I was born in Florida in 1951, the fourth girl in a family of six children. Two brothers came after me. My father, a third generation Floridian, was a cattleman like his uncles before him. He loved the land and knew the family ranch like the back of his hand- every pasture, every marsh and hammock, the pine trees where wild turkeys roosted at night. He knew every cowboy and their families. He shared with me his love of the Florida prairie, taught me to ride, hunt and fish, to respect each human being and this earth. My mother was from a small town in Virginia. She had an adventuresome spirit and at age eighteen earned her private pilot's license. During WWII she volunteered as a pilot ferrying planes to Army Air Force training bases in Virginia. She also loved nature. We would walk on spring evenings and listen for bob white quail, watch cardinals at the bird bath. Even the alligator that lived in the pond across the road delighted her. Mama had an eye for color and design which was evident in the warmth and beauty of our home and in the gardens she grew. One of the wise things she told me was to go outside and weed the garden if I was feeling blue. Getting your hands in the dirt always makes you feel better, she would say.
With the confidence and spirit my parents' lives unwittingly sparked in me, and with the sense of belonging in the natural world that I gained from a childhood spent mostly outside, it makes sense that I would explore new terrain. The summer after my sophomore year of college in Virginia, I signed on for one of the first Colorado Outward Bound School courses offered to women- 28 days backpacking in the mountains. Every step was an immersion into the intensity, diversity and wild beauty of nature. All my senses woke up. Even through thick boot soles I felt the firm density of granite, the kind cushion of pine needles, gravity's pull holding me to the earth. When we broke through ice to dip naked in the stream after a morning run, the sun's warmth was a prized luxury. Colorful lichen, the myriad tiny mat plants growing above tree line, the unexpected stability of talus slopes we crossed…I noticed, and I wanted to learn more about everything.
I had planned to major in literature. After the Outward Bound course I changed my major to Biology and transferred my senior year to CU. When I graduated I moved around a bit, worked as an Outward Bound instructor, an elementary school teacher , a laborer for an adobe construction crew, a nurse's aid. I went back to school to study medicine and became a Physician's Assistant. My first job as a P.A. was in a Navajo clinic in New Mexico. Three remarkable Navajo women worked with me as Clinic Aids, and each Wednesday afternoon one of them assisted me on home visits. It was my favorite day at work.

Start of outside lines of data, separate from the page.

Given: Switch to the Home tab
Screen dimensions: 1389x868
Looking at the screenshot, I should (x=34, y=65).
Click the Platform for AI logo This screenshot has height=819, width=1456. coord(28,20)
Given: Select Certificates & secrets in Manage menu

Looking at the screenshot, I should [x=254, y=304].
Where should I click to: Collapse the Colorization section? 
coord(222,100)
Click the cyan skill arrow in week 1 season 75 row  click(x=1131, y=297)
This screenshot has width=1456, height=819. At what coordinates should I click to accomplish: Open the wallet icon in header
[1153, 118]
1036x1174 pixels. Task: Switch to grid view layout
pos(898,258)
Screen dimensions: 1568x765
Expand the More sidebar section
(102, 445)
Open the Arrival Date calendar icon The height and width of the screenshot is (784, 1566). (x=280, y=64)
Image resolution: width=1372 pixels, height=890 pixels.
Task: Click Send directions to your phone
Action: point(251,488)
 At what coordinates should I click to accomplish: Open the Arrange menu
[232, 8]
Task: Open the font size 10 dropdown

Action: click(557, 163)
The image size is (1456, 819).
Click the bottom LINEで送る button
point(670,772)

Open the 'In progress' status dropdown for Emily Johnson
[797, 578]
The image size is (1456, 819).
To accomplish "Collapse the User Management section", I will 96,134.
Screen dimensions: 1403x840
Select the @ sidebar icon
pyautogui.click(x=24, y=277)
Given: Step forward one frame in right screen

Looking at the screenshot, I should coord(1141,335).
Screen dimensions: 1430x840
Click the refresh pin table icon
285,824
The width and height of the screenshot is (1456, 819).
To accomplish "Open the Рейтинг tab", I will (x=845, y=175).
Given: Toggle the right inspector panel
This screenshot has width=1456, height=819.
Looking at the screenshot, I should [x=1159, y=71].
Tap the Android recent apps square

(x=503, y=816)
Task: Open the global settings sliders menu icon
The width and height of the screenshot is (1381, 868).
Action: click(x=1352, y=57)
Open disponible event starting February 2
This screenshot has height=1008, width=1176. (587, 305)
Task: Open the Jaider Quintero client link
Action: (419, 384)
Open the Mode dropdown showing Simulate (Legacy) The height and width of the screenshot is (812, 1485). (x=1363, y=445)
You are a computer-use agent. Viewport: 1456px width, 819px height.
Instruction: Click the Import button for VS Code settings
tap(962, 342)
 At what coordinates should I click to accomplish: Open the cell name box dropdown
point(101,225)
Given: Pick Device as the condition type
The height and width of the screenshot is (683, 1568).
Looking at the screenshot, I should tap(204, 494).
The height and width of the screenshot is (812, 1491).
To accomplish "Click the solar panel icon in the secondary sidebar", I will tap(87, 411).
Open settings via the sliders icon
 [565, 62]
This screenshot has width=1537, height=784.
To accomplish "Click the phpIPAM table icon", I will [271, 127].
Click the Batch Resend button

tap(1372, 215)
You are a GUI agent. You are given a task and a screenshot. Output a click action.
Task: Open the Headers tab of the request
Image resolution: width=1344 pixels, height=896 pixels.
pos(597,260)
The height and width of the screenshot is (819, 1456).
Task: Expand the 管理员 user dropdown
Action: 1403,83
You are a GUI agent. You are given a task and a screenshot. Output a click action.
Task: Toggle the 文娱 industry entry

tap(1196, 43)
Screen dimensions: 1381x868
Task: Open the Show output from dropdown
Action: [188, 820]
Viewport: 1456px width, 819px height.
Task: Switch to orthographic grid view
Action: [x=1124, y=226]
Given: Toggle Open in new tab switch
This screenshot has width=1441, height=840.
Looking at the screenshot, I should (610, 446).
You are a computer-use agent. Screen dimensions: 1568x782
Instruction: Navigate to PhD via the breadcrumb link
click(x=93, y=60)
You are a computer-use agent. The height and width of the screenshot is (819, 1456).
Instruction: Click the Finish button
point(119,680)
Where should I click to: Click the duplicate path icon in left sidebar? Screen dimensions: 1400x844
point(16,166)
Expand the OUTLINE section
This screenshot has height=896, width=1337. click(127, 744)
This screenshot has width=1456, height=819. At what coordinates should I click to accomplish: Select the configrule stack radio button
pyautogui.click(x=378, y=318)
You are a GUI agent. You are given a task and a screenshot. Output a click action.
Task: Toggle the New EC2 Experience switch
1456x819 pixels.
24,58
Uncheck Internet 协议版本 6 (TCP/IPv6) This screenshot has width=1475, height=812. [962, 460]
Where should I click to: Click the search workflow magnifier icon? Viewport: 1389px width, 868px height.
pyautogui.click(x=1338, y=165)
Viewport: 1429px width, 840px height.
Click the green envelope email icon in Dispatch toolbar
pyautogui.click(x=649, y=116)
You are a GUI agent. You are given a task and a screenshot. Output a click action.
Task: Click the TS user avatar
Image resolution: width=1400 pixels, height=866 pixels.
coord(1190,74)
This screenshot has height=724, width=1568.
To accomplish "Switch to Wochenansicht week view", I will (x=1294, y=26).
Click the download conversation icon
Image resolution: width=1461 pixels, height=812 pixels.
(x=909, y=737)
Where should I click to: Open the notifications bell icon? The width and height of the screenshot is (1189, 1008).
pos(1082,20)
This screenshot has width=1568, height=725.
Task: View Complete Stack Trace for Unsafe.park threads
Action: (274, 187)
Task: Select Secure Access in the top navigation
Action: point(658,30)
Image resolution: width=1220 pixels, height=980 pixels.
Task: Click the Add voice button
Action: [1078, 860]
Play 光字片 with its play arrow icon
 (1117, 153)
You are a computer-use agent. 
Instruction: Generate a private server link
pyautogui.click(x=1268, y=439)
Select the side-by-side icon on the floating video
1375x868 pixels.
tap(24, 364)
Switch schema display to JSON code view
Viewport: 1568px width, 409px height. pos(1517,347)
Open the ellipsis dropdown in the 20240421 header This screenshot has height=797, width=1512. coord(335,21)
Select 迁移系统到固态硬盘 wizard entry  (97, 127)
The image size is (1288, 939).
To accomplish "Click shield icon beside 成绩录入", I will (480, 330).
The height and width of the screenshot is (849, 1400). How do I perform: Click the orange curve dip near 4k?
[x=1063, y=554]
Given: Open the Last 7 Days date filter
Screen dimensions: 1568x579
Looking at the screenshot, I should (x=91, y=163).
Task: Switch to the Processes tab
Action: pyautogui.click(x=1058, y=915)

We drove miles and miles on dirt roads in a dust colored Dodge Ramcharger…past sage brush and sparse grass where grandmothers, dressed in skirts of ocher, scarlet, or purple velvet, herded their sheep, and over sandstone mesas dotted with juniper and pinon pine trees. We would get lost or get stuck and eventually find the hogan or cinder block house we were looking for. Custom dictated we remain in the vehicle until someone came outside to greet us. I would check blood pressures, draw blood, take throat cultures, sometimes standing there by the truck, sometimes inside the home. Once I examined my patient while a Navajo medicine man created a sand painting on the dirt floor beside me. The land and the people of the Navajo Nation were rugged, captivating, and indelible.
Throughout these adventures I periodically kept a hybrid naturalist's journal/ diary, with sketches, water colors and text. These journals were my first art teachers, and the more I painted, the more I wanted to paint.
After almost two years on the Navajo Nation I moved back to Colorado. I married and stayed home to raise our son. By the time he was 3 or 4 he could recognize wild rose hips and knew they were edible. While staying home I began devoting more time to natural history and to art. For about fifteen years I volunteered as a naturalist and illustrator for Boulder County Parks and Open Space. I attended art workshops and just kept drawing and painting. In 2006 I exhibited my work for the first time.
Our son is now grown and is off starting his own life adventures. Richard and I live in the country north of Boulder. We have the best black lab, Catfish, and 15 chickens that lay delicious blue and brown eggs. One of my favorite things recently is to wander aimlessly on our land or in the mountains and explore at a toddler's pace. There is always something at which to marvel. I lead wildflower hikes every summer for The Nature Conservancy, and every Thanksgiving we join my siblings and their families on the family ranch in Florida.